Over the course of Season One for Hitman, we got a chance to play it across both the PlayStation 4 and the Xbox One. More recently though with the release of the PlayStation 4 Pro, Hitman is a real stunner on the more powerful console. Before we get into those improvements though, the Xbox One version is entirely passable and looks fantastic as well. The original PS4 release was a full 1080p title that looked sharp on the console too, but the Pro enhancements bolster the resolution, frame rates, and loading times. A game that already looked great on both Xbox One and PS4 has been made to look even prettier on the more powerful Pro console. There’s no doubt about it, outside of a top-end PC, the PlayStation 4 Pro is the definitive way to play Hitman.

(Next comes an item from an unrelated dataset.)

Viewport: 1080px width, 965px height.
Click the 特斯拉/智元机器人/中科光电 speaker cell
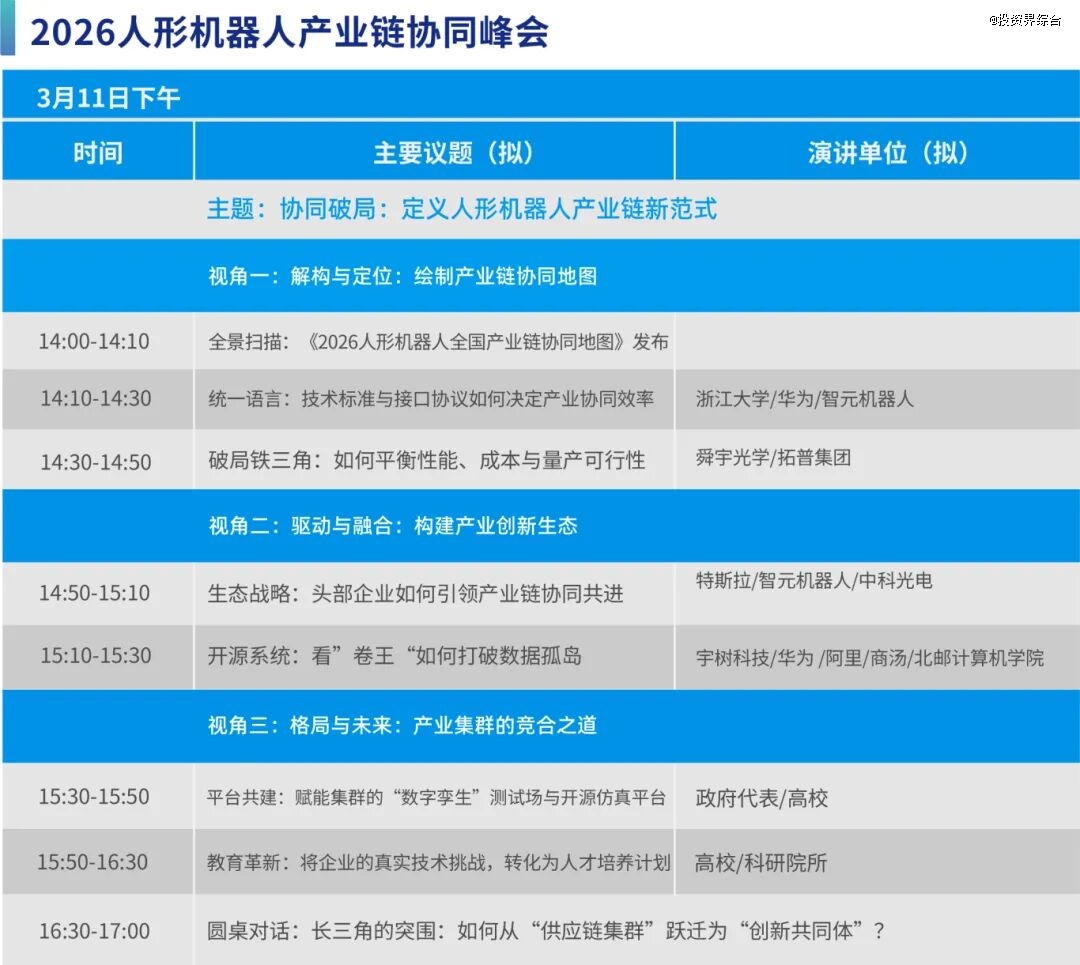pyautogui.click(x=814, y=580)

It’s also worth noting that while Hitman was built to be an ever-evolving online game, there were plenty of complaints about the offline mode of the game. As of this review, you can now play the game in an offline mode that allows you to take the things that you’ve unlocked online with you when you play online. That includes all of the mastery unlocks that include weapons, gear, starting items, locations, rewards, and challenge packs. This update arrived just a few days before this review.
IO is still best in class when it comes to the dynamic murder sandbox. Their most ambitious Hitman title to date, Season One sets the table for more to come and it’s hard not to be looking forward to it after how well it was handled this time around. Hopefully, we continue to see improvements to the formula — Levels of different size and scope, more natural discovery for the many ways to tackle a level, and a story that materializes into something more than a teaser. The developers had a tough hurdle to get over to win players over due to the way it was delivered, but now that they’ve got Hitman fans on board, it’s time for some fine-tuning.